> ## Documentation Index
> Fetch the complete documentation index at: https://docs.dataframer.ai/llms.txt
> Use this file to discover all available pages before exploring further.

# Data Anonymization

> Detect PII, PHI, financial data, identity documents, and more—then anonymize or augment your datasets using AI models and pattern-based rules

<CardGroup cols={2}>
  <Card title="Accuracy" icon="bullseye">
    Up to **99.999%** detection accuracy across supported entity types, combining AI model recognition with pattern-based rules.
  </Card>

  <Card title="Pricing" icon="tag">
    Starting at **\$0.10 per million tokens** processed.
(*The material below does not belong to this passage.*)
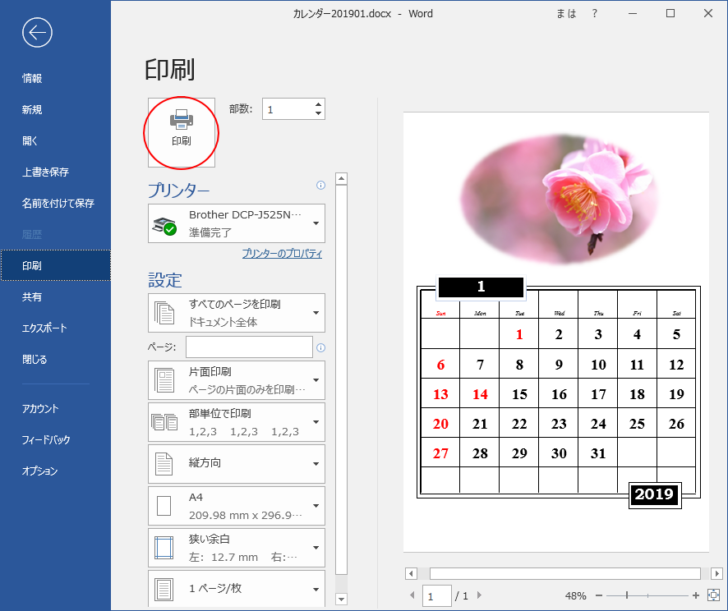Open the 縦方向 orientation dropdown
This screenshot has width=728, height=611.
pyautogui.click(x=236, y=464)

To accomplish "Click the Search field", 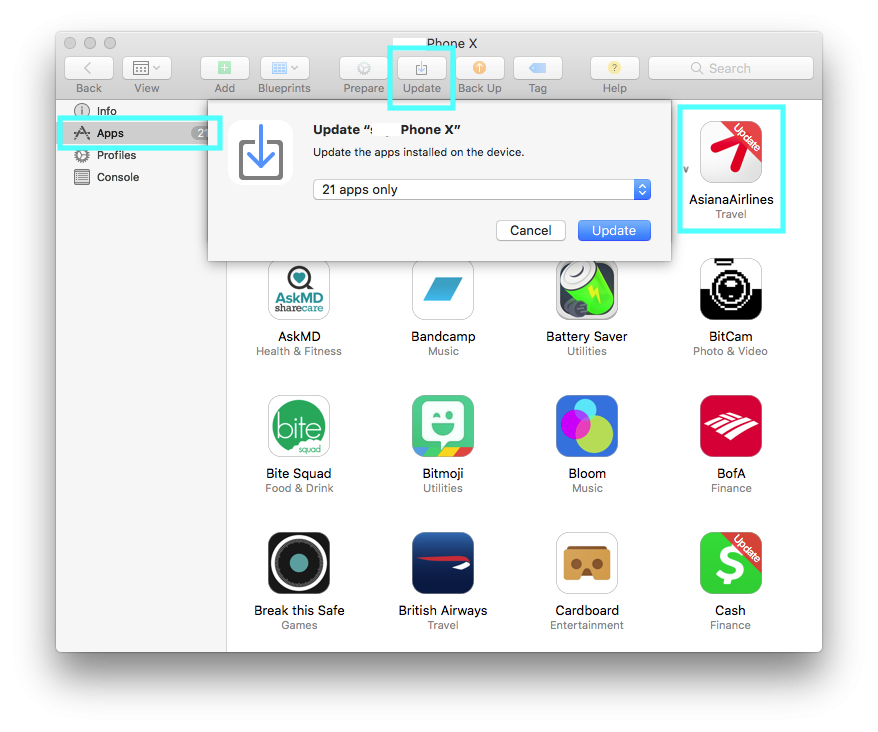I will 730,68.
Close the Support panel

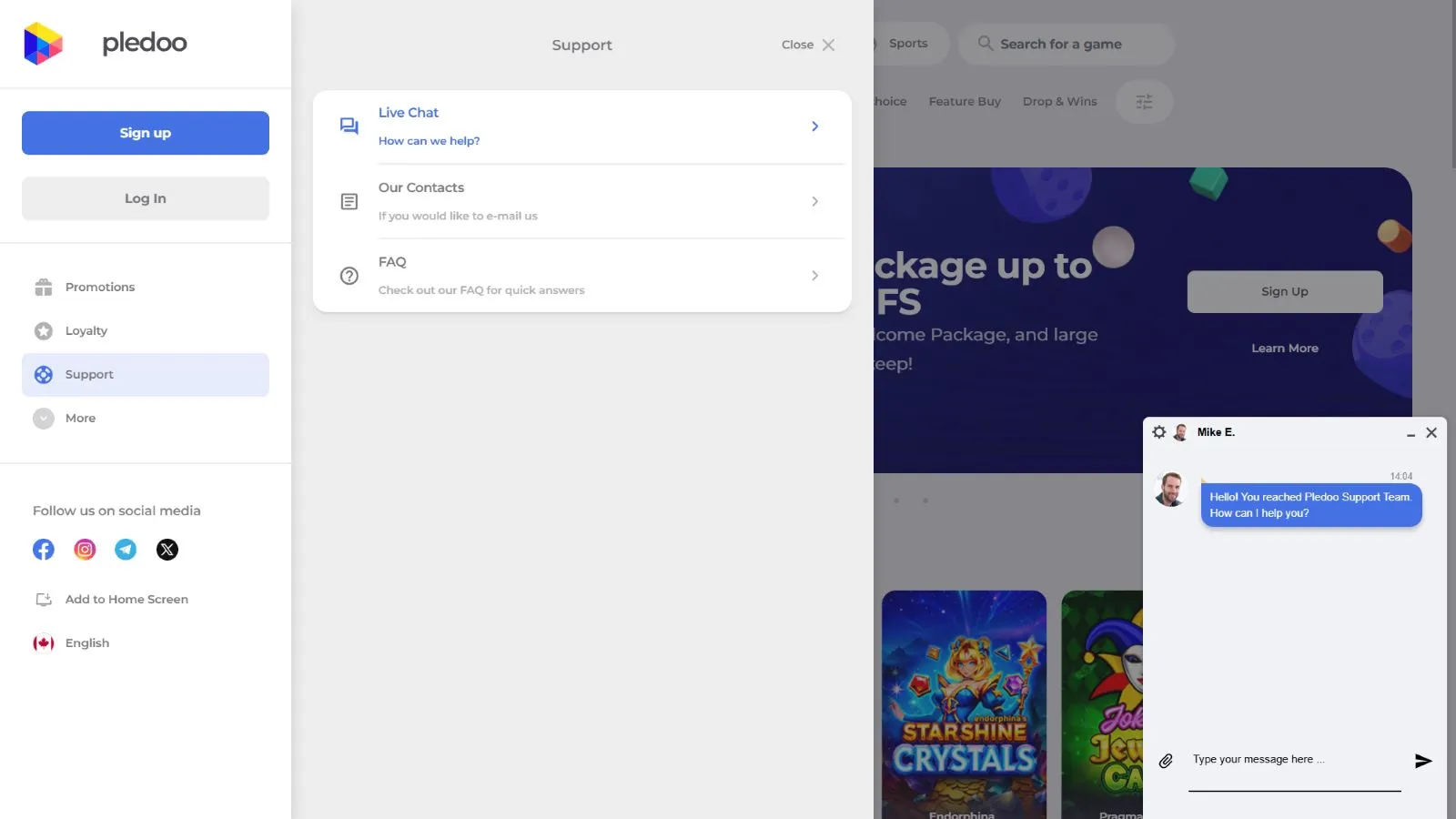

Only detected and transformed tokens count toward usage.
  </Card>
</CardGroup>

DataFramer's detection, anonymization, and augmentation feature gives you three modes of operation on sensitive data across your datasets:

* **Detection** — identify sensitive entities and surface them for review, without modifying the data
* **Anonymization (redaction)** — replace detected entities with mask tokens to remove sensitive information
* **Augmentation** — transform detected entities into synthetic but realistic replacements, preserving data utility while eliminating real sensitive values

Detection covers seven categories of sensitive information:

* **Personal** — First name, last name, date of birth, dates, age, gender, nationality, race/ethnicity, marital status
* **Contact** — Email, phone number, street address, postal/ZIP code, city, state, country
* **Financial** — SSN, credit/debit card, bank routing number, routing number, tax ID, IBAN
* **Digital** — IP address, URL, username, password, MAC address, device identifier
* **Identity Documents** — Passport number, license/certificate number, national ID, voter ID
* **Medical / PHI** — Medical record number, diagnosis, medication, health plan number, patient ID, lab result
* **Professional** — Company name, occupation, employee ID, salary

## Creating a job

### Step 1: Select dataset

Choose a seed dataset from your library as the input for the job.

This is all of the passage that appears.